__Data shown__.
*** Begin section ***

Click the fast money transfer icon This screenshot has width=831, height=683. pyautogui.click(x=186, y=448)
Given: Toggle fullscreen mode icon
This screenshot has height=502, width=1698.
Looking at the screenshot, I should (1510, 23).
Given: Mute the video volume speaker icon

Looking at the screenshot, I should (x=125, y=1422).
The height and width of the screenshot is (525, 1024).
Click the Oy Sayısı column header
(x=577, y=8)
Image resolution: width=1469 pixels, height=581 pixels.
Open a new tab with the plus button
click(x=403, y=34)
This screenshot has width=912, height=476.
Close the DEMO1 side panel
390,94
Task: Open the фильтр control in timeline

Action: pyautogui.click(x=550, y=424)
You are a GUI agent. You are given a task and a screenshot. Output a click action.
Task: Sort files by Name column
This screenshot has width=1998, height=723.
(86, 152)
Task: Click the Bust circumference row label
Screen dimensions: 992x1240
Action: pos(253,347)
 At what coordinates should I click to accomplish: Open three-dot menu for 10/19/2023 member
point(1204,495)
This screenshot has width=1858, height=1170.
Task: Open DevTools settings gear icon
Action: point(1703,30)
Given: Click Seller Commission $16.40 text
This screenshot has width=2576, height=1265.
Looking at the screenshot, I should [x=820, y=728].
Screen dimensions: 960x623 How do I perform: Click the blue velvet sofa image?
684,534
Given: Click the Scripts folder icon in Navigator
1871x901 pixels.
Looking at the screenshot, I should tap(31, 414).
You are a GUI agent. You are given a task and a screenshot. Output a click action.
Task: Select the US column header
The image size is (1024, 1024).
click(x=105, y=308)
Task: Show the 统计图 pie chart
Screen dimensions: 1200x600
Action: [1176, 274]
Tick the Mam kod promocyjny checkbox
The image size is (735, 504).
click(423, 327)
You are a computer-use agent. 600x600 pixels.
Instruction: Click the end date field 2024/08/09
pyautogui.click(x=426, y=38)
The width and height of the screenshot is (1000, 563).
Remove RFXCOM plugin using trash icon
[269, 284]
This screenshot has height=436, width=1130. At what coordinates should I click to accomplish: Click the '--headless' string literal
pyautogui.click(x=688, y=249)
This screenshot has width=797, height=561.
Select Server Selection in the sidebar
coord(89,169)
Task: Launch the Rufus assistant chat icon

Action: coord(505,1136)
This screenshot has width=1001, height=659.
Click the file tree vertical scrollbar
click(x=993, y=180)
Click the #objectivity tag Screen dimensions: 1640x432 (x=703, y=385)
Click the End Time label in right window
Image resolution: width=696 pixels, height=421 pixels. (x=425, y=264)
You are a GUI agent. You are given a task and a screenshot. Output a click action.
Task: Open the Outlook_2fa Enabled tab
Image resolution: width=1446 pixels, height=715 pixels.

*** End section ***

__Action item__. Write out the records again so that each line matches the original exactly.

__Written solution__.
Click the fast money transfer icon This screenshot has width=831, height=683. pyautogui.click(x=186, y=448)
Given: Toggle fullscreen mode icon
This screenshot has height=502, width=1698.
Looking at the screenshot, I should (1510, 23).
Given: Mute the video volume speaker icon

Looking at the screenshot, I should (x=125, y=1422).
The height and width of the screenshot is (525, 1024).
Click the Oy Sayısı column header
(x=577, y=8)
Image resolution: width=1469 pixels, height=581 pixels.
Open a new tab with the plus button
click(x=403, y=34)
This screenshot has width=912, height=476.
Close the DEMO1 side panel
390,94
Task: Open the фильтр control in timeline

Action: pyautogui.click(x=550, y=424)
You are a GUI agent. You are given a task and a screenshot. Output a click action.
Task: Sort files by Name column
This screenshot has width=1998, height=723.
(86, 152)
Task: Click the Bust circumference row label
Screen dimensions: 992x1240
Action: pos(253,347)
 At what coordinates should I click to accomplish: Open three-dot menu for 10/19/2023 member
point(1204,495)
This screenshot has width=1858, height=1170.
Task: Open DevTools settings gear icon
Action: point(1703,30)
Given: Click Seller Commission $16.40 text
This screenshot has width=2576, height=1265.
Looking at the screenshot, I should [x=820, y=728].
Screen dimensions: 960x623 How do I perform: Click the blue velvet sofa image?
684,534
Given: Click the Scripts folder icon in Navigator
1871x901 pixels.
Looking at the screenshot, I should tap(31, 414).
You are a GUI agent. You are given a task and a screenshot. Output a click action.
Task: Select the US column header
The image size is (1024, 1024).
click(x=105, y=308)
Task: Show the 统计图 pie chart
Screen dimensions: 1200x600
Action: [1176, 274]
Tick the Mam kod promocyjny checkbox
The image size is (735, 504).
click(423, 327)
You are a computer-use agent. 600x600 pixels.
Instruction: Click the end date field 2024/08/09
pyautogui.click(x=426, y=38)
The width and height of the screenshot is (1000, 563).
Remove RFXCOM plugin using trash icon
[269, 284]
This screenshot has height=436, width=1130. At what coordinates should I click to accomplish: Click the '--headless' string literal
pyautogui.click(x=688, y=249)
This screenshot has width=797, height=561.
Select Server Selection in the sidebar
coord(89,169)
Task: Launch the Rufus assistant chat icon

Action: coord(505,1136)
This screenshot has width=1001, height=659.
Click the file tree vertical scrollbar
click(x=993, y=180)
Click the #objectivity tag Screen dimensions: 1640x432 (x=703, y=385)
Click the End Time label in right window
Image resolution: width=696 pixels, height=421 pixels. (x=425, y=264)
You are a GUI agent. You are given a task and a screenshot. Output a click action.
Task: Open the Outlook_2fa Enabled tab
Image resolution: width=1446 pixels, height=715 pixels.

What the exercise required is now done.